From the entries below, list each line with "column".

§ **Supplied material**:
• • • •

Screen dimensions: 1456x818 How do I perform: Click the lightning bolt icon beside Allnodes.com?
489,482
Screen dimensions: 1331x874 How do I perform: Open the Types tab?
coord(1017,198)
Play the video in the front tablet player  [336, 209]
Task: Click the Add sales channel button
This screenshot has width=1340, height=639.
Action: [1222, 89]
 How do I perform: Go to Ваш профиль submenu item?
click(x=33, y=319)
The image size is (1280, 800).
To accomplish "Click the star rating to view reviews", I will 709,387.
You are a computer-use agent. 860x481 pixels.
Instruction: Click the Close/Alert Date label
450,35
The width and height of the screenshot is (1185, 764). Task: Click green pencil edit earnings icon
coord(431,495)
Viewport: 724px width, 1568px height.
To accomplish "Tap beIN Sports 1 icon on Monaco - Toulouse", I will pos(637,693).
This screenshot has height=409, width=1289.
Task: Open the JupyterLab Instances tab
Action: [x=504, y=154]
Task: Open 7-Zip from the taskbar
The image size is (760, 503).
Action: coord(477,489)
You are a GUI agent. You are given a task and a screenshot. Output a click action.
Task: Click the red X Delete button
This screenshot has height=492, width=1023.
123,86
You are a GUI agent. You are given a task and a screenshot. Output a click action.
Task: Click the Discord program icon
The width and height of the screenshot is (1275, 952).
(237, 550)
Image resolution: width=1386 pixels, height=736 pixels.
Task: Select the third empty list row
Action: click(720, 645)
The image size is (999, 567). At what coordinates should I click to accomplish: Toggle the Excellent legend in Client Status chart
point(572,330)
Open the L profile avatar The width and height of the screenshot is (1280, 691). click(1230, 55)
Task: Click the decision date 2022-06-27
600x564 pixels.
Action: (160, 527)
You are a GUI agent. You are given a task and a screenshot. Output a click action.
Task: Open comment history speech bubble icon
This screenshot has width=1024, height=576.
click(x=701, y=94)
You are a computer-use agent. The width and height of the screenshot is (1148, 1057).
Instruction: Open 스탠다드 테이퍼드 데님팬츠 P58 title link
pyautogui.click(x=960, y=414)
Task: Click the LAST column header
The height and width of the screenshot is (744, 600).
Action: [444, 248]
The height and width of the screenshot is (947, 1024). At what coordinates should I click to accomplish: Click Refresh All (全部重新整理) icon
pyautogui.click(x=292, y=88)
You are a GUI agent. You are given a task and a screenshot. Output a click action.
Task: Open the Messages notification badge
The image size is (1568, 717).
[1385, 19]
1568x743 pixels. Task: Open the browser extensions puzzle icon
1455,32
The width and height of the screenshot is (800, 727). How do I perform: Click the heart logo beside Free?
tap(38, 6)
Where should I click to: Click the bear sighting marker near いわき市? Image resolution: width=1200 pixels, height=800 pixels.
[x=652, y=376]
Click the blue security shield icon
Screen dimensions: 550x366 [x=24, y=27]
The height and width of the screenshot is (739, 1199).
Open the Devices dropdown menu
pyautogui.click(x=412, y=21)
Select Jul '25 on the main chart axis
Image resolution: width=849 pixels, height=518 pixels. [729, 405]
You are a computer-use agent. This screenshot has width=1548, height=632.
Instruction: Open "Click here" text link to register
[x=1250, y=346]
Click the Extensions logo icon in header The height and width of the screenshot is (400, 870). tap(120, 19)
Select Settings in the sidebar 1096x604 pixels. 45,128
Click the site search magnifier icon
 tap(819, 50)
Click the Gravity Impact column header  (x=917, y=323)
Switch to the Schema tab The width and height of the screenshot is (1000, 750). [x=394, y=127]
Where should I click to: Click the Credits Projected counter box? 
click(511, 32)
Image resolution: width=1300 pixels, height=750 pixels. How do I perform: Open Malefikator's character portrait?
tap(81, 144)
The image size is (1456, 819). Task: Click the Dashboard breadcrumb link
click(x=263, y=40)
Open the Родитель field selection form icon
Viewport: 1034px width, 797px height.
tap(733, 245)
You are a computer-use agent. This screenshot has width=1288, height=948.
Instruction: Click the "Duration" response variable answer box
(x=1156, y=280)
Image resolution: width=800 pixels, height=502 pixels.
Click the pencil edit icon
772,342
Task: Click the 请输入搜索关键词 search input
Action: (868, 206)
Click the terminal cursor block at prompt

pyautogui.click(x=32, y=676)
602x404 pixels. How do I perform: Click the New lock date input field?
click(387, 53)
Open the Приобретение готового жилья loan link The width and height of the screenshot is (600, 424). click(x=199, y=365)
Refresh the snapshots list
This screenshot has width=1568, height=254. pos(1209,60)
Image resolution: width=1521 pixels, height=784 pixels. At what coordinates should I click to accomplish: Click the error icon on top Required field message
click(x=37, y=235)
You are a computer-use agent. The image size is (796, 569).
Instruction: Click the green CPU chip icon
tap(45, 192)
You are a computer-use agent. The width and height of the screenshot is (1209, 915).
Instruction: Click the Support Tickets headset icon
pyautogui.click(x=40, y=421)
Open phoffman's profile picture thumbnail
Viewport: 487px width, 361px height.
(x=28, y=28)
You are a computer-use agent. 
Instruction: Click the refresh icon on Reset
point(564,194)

• • • •

§ **Written response**:
Task: Click the LAST column header
Click the Gravity Impact column header  (x=917, y=323)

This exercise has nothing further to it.